I was with my Dad recently and he was feeling a bit down which is pretty rare for him. He explained “I’ve had bit of a rubbish day, this went wrong, that went wrong…..*he stopped and looked a little distressed*…and there’s this guy sleeping rough in the town centre and I donno, maybe I should do more.” I asked him what he meant and he continued “well, I heard his sleeping bag and things were thrown in the bin whilst he wasn’t there but he got them back out. Maybe I could have bought him a new sleeping bag but I don’t know his situation”. I asked my Dad “what about just having a chat with him and he might want to talk, he might not but there’s no harm in having a conversation?” He paused…..and looked relieved “yeah, I could just talk to him”. And the power of a simple conversation suddenly dawned on him.
Don’t underestimate the power of conversation
Right now, I have to point out that my Dad is a kind and clever guy but he just hadn’t thought about the power of a simple conversation. I donno, that conversation may have gone well or maybe not but it opens the door to find out. A simple ‘hello’ or ‘are you ok?’ and perhaps that’s all a person needs to brighten up that moment.

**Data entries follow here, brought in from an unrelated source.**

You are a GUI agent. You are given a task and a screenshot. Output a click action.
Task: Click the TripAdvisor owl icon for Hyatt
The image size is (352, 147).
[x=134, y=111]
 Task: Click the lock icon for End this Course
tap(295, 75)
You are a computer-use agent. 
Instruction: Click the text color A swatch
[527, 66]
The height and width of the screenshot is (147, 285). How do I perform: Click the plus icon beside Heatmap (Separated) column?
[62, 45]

In general, it doesn’t even have to be words, it can be a smile or eye contact. I’ve always loved that quote “a smile means the same in every language” – it makes me feel quite warm and happy when someone randomly smiles at me. Do you agree or would you rather cross the street and get the hell away? What about in the office when you arrive and people look up and say ‘Hey! How was your weekend?’ or maybe they don’t even acknowledge you – how does that make you feel? I know how both of these situations makes me feel and one is uplifting and the other, to be quite frank is shit.
It’s good to acknowledge people
Why is this – why is acknowledgement so damn powerful? It’s nice when people recognise you exist right? Well research suggests that feelings of rejection through being ignored or overlooked create more damage to our mental health than being harassed. As shocking as that sounds, it kinda makes sense as this sends our minds into overdrive – thinking, questioning, searching every corner of our mind to make sense of why we are being treated like this. And doesn’t it nearly always come back to – ‘it’s me, there’s something wrong with me and they don’t like me’. But this could be avoided with a simple ‘hello’ – hopefully in some sort of kind tone as a growled ‘hello’ isn’t quite the same.

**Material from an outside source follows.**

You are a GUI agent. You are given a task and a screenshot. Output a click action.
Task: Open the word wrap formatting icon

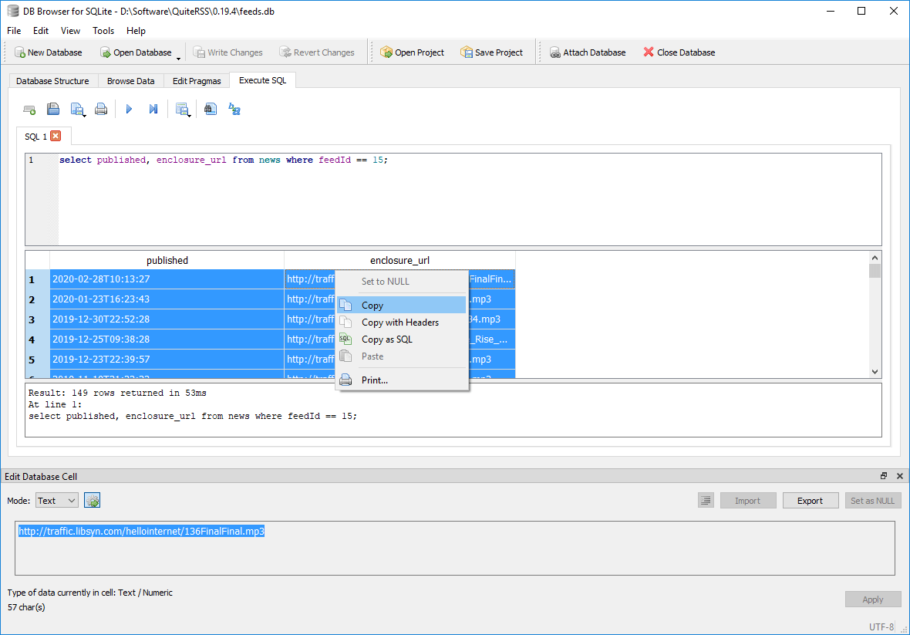pyautogui.click(x=234, y=109)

So how do we open those doors to a kind gesture?
Acts of kindness
Can you think of a time you acted kindly? Even the tiniest of action? Maybe you did something without even realising – like having a chat to that person in the queue; maybe that was conversation they don’t normally have. There are some lovely stories jumping to mind as I write about this topic; did you hear about the woman beautifully wrapping books and leaving them around her community for people to find. Or the little girl who struck up a conversation with an elderly man whilst in the supermarket. The story goes on to explain that the elderly man had lost his wife and was lonely but the little girl brightened up his day; the little girls mother realised how she could help the man and they continued a friendship.
“The world is filled with nice people, if you can’t find one, be one!”